The other thing I think is circulating are the bispecific antibodies. They function similarly to how CAR T cells work. They sort of utilize the patient's own T cells to fight off the cancer, except the difference between this and CAR T is that these are more of an off the shelf product. We don't need to have manufacturing; we don't necessarily have to go through the rigmarole with insurance approval and all the stuff that delays CAR T. The biggest takeaway from these drugs is that the side effect profile appears to be a bit better than CAR T. [There is] hope that these drugs may be able to go into the community setting and have a wider impact because of the number of patients that can get these treatments outside of academic centers vs what we see with CAR T.
I think in the next year or so we will hopefully have bigger studies with these bispecific antibodies. Hopefully we'll have some indications and get some experience with these in the community centers and will allow these drugs to actually help some of these patients who can get access to CAR T, or who are poor candidates for CAR T due to concerns of some of the side effects.
What unmet needs still exist in this space.
The early relapse patients still do very poorly even with all the treatments and with the BTK inhibitors. There is a very short response, especially for those who have p53 mutations or have aggressive morphology. Even with CAR T products we haven't hit a plateau. If you look at CAR T for diffuse large B-cell lymphoma, there's a plateau whereas if patients are in remission after a certain point, their cancers won't typically come back. We have not seen that with mantle cell lymphoma. As time goes on, these patients are still relapsing continuously, and we haven't hit that plateau yet. The question of whether that will happen is up for debate.
In that situation, we still need more treatments in the post-CAR T setting. We need more treatments for patients with very high-risk features. If we are ever going to approach the lifespan of patients that have chronic lymphocytic leukemia, until we can get something that's curative, we need more treatments in general that knock off resistance. We don't know why certain drugs stopped working, so increasing our knowledge base into why these drugs are working will help us better derive other treatments that may rescue these patients. From our end, a lot to do with understanding more about cancer, and then obviously, sequencing more of these treatments to help extend the lives of our patients.

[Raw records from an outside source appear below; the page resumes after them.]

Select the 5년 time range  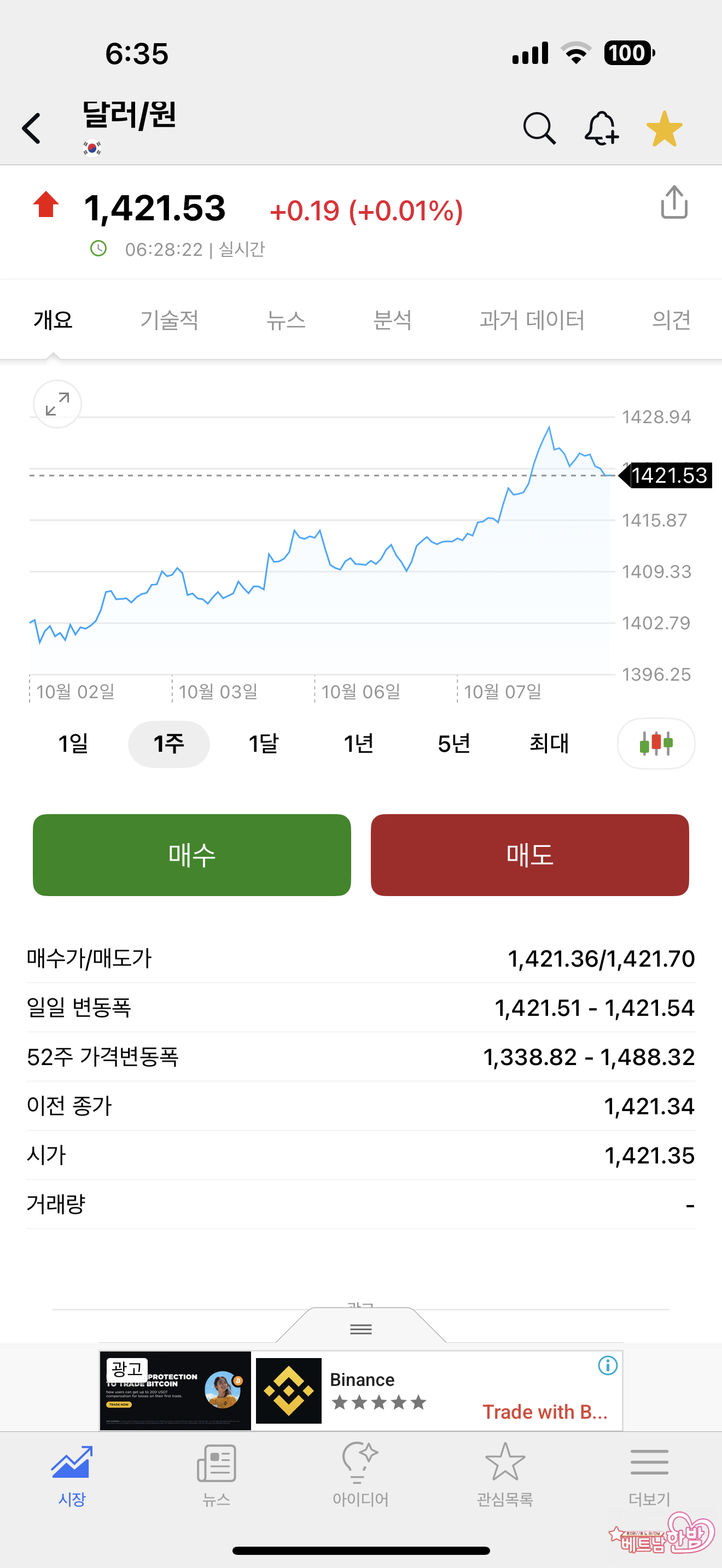coord(453,743)
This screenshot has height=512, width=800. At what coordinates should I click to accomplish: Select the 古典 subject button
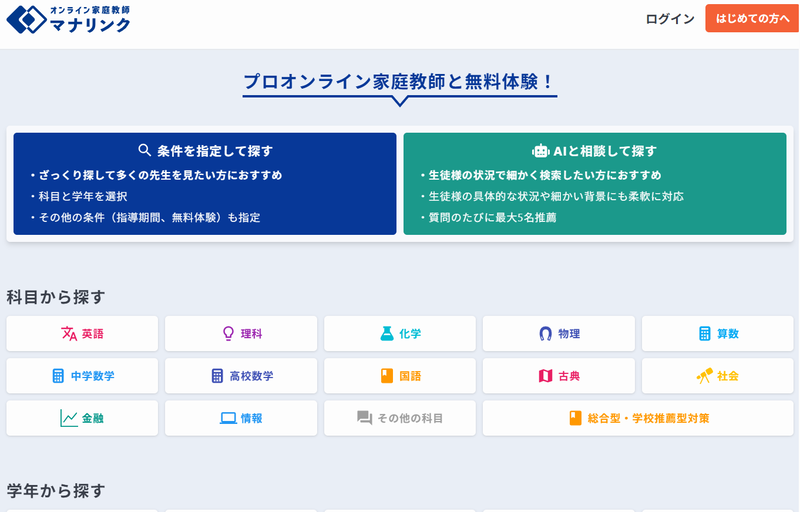(559, 376)
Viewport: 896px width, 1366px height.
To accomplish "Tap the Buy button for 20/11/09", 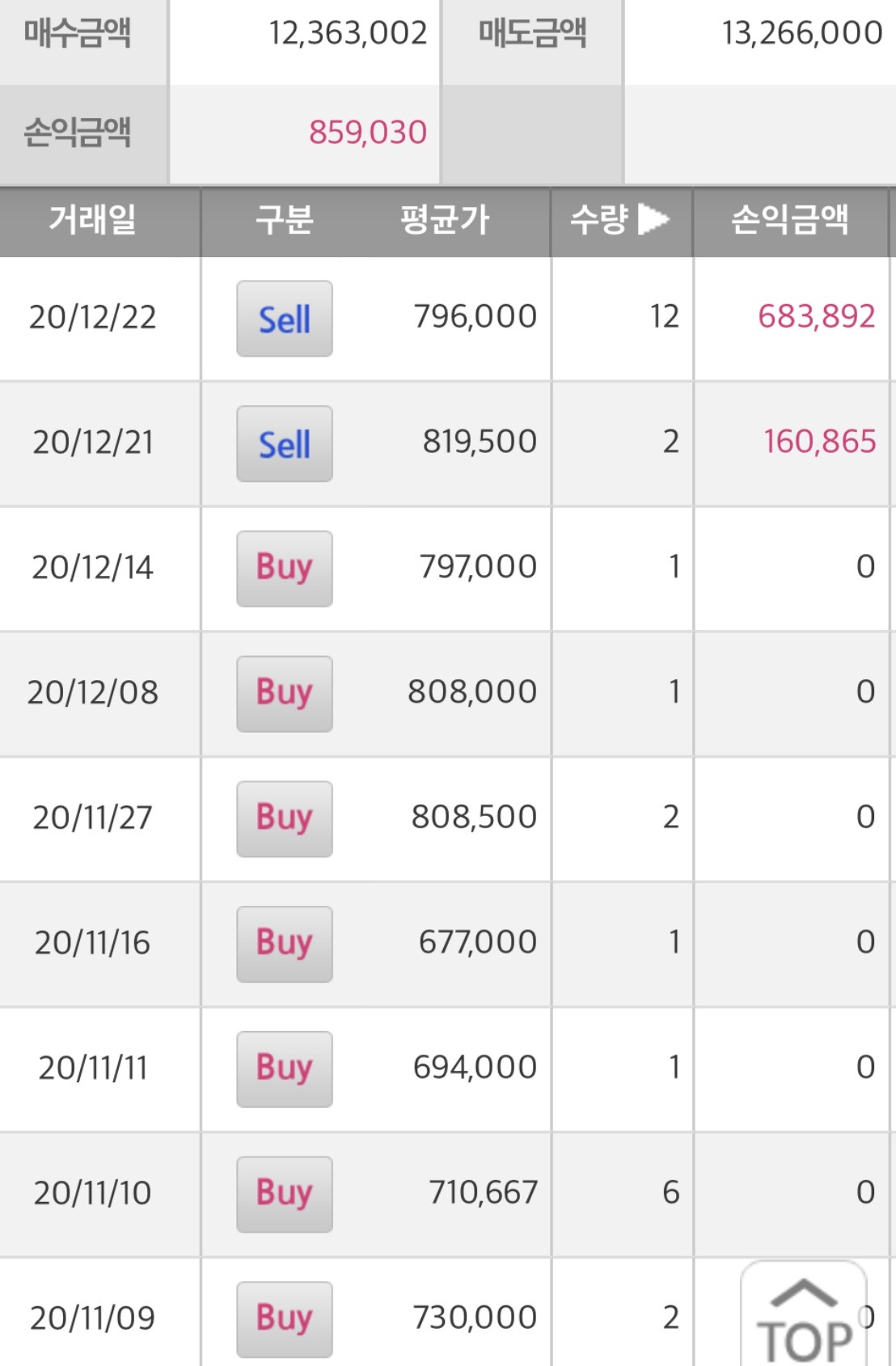I will (284, 1319).
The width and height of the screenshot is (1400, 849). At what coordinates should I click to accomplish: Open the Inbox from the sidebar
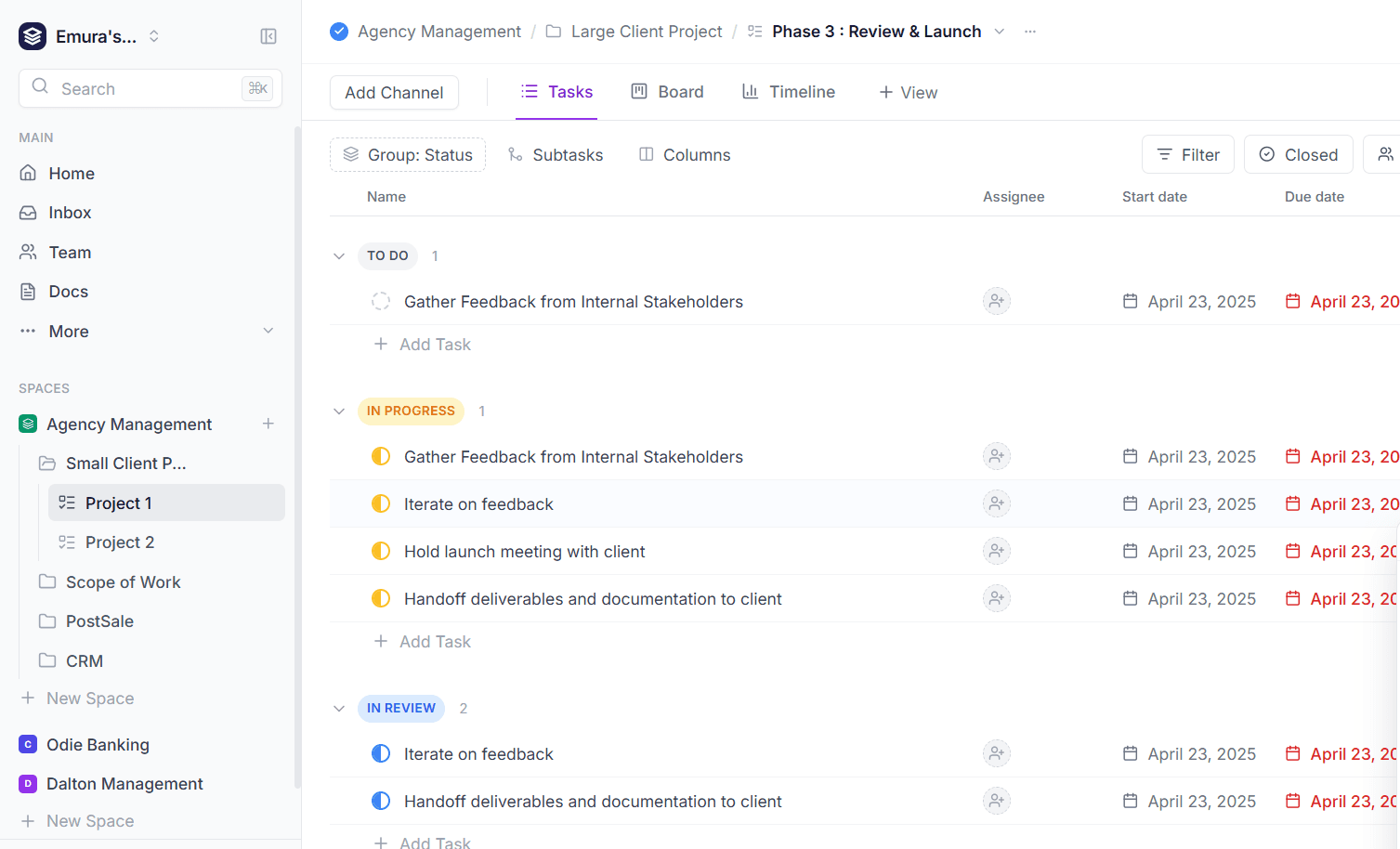70,213
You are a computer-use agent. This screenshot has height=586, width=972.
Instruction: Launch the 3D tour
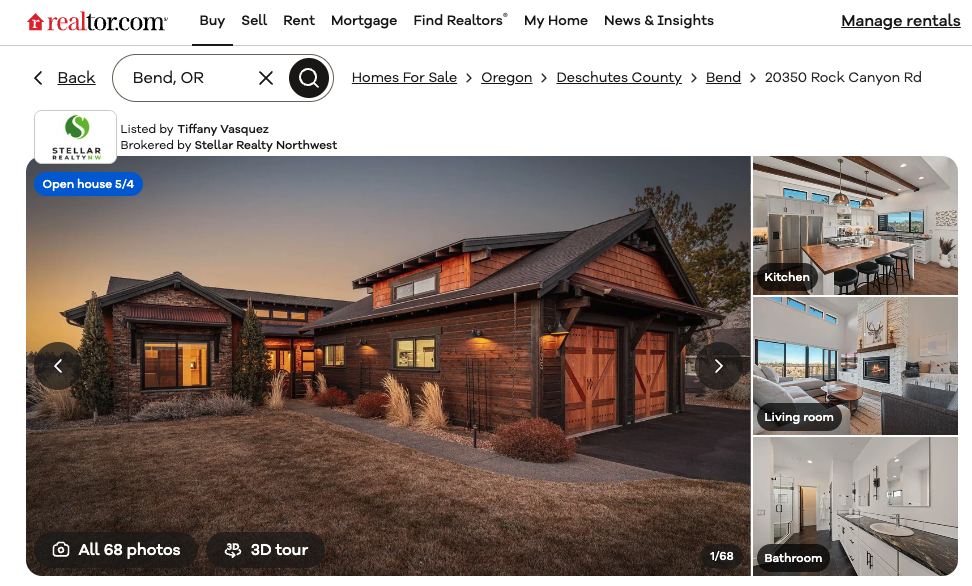pos(266,549)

What is important to know about the current MCL landscape?
It's an exciting time for patients with mantle cell lymphoma but I still think we have a lot of work to do. Hopefully, the future remains as bright as we're all assuming it to be with a lot of these newer treatments that are hitting the market. As we better understand exactly why some of these drugs are not working, we can better find ways to circumvent the cancer's resistance pattern.